Rechtsprechung / BGH / 5. Strafsenat / 2026
BGH Beschluss vom 14.07.2026 – 5 StR 345/26
5. Strafsenat · ECLI:DE:BGH:2026:140726B5STR345.26.0
StrafrechtBundVolltext
Tenor§
Dem Angeklagten wird auf seinen Antrag und auf seine Kosten Wiedereinsetzung in den Stand vor Ablauf der Frist zur Einlegung der Revision gegen das Urteil des Landgerichts Berlin I vom 13. Mai 2026 gewährt.
Gründe§
Dem Angeklagten ist auf seinen Antrag gemäß § 46 Abs. 1 StPO Wiedereinsetzung in den vorigen Stand gegen die Versäumung der Frist zur Einlegung der Revision zu gewähren. Sein Verteidiger hat innerhalb der Frist des § 45 Abs. 1 Satz 1 StPO dargetan und glaubhaft gemacht, dass den Angeklagten an der Versäumung der Revisionseinlegungsfrist kein Verschulden trifft. Zugleich hat der Verteidiger die versäumte Handlung formgerecht (§ 32d Satz 2 StPO) nachgeholt (vgl. Antragsschrift des Generalbundesanwalts).

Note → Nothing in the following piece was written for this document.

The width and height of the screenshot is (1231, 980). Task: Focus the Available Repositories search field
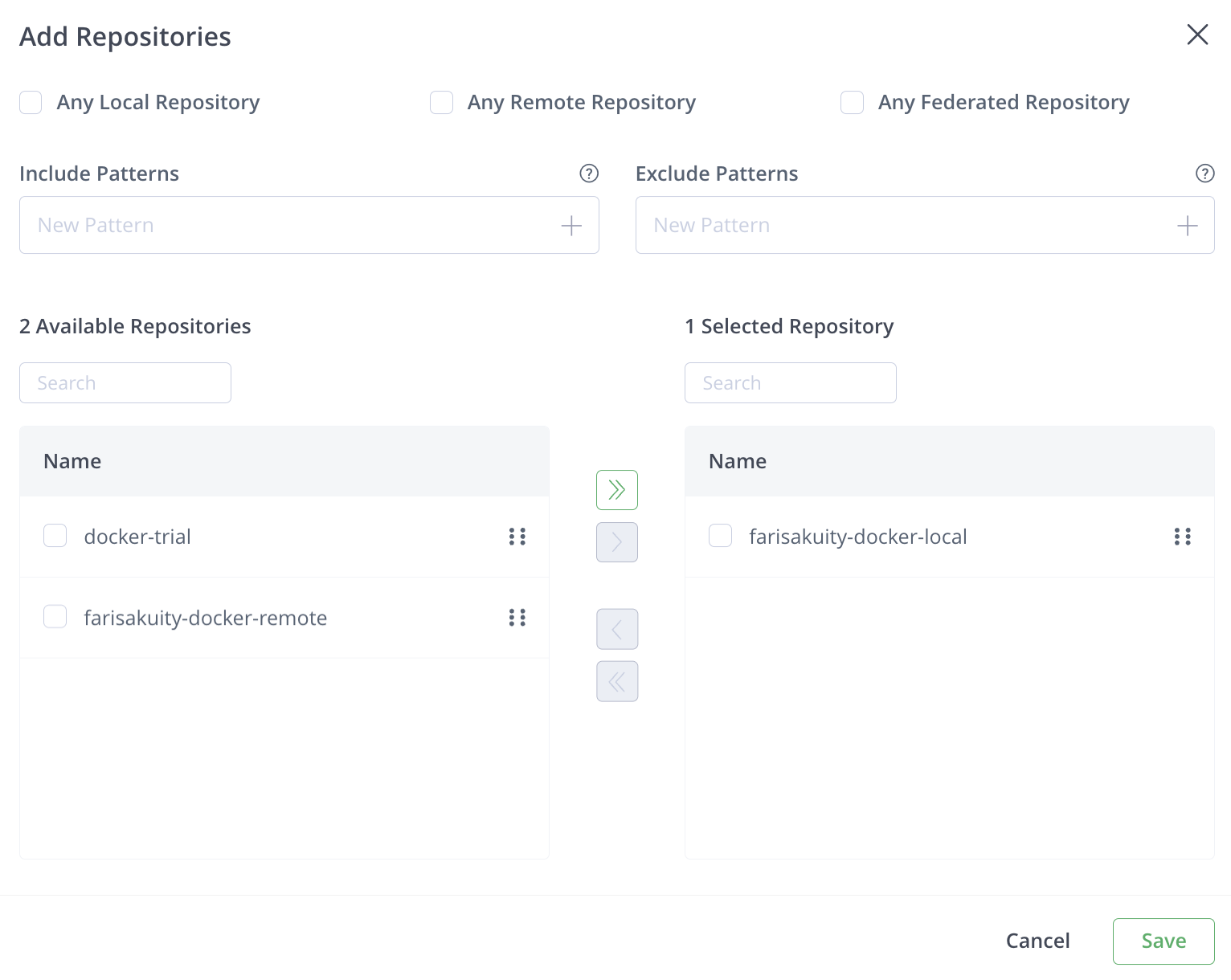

Die Frist zur Ergänzung der abgekürzten Urteilsgründe beginnt mit Eingang der Akten bei dem für die Ergänzung zuständigen Gericht (§ 267 Abs. 4 Satz 4, § 275 Abs. 1 Satz 2 StPO). Mit Zustellung des ergänzten Urteils beginnt die Frist zur Begründung der Revision (§ 345 Abs. 1 Satz 3 StPO).